[Start of Text to read]
Synchsafe

From HandWiki

Synchsafe integers appear in ID3 tags that are attached to an MP3 file.

An ID3 tag[1] encodes several blocks of data. Some blocks (containing metadata about the content of the file) are variable in length and are encoded as 'synchsafe' integers to distinguish them from data in other blocks.

In a synchsafe integer, the most significant bit of each byte is zero, making seven bits out of eight available. So, for example, a 32-bit synchsafe integer can only store 28 bits of information.

Examples:

(%11111111) is encoded as a 16-bit synchsafe integer (%00000001 01111111).
(%11111111 11111111) is encoded as a 24-bit synchsafe integer (%00000011 01111111 01111111).

The ID3 specifications require that multibyte numbers such as these be stored in big-endian order,[1] so the bytes will be ordered exactly as laid out in the examples above.
[End of Text to read]
[Start of Material]
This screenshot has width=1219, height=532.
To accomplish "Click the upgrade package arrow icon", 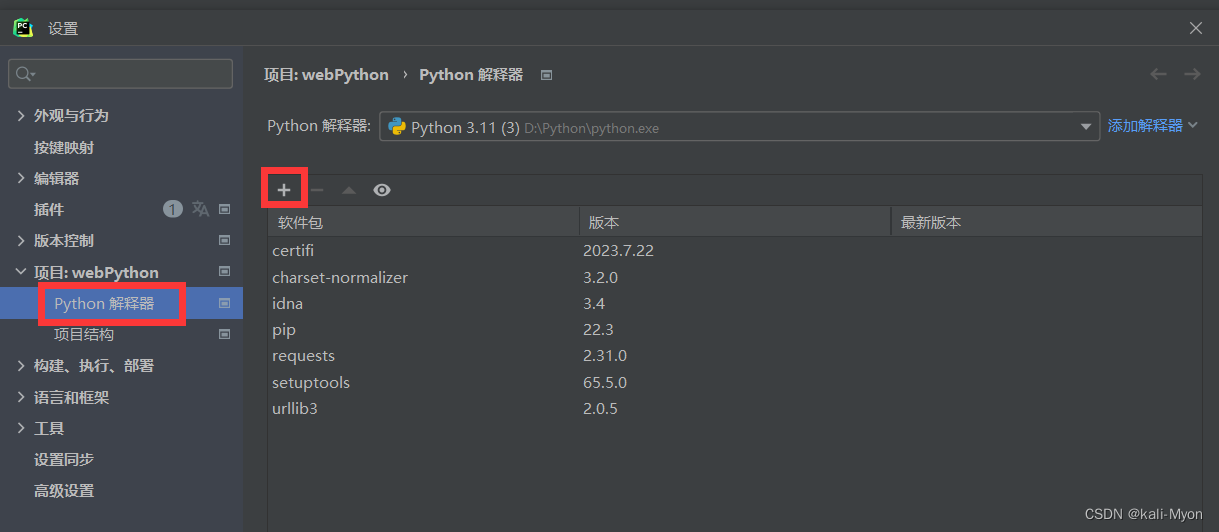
[End of Material]
_Task set_
(1) According to the synchsafe text, how many bits of information can a 32-bit synchsafe integer store?
(2) Name every synchsafe integer size, in bits, that the synchsafe text mentions.
(3) In the synchsafe text, rewrite the stretch from "Synchsafe integers appear" through "bits of information.", swapping "metadata" for "descriptive data".
The listing above is not needed here.

_The responses_
(1) 28 bits

(2) 32-bit, 16-bit, 24-bit

(3)
Synchsafe integers appear in ID3 tags that are attached to an MP3 file.

An ID3 tag[1] encodes several blocks of data. Some blocks (containing descriptive data about the content of the file) are variable in length and are encoded as 'synchsafe' integers to distinguish them from data in other blocks.

In a synchsafe integer, the most significant bit of each byte is zero, making seven bits out of eight available. So, for example, a 32-bit synchsafe integer can only store 28 bits of information.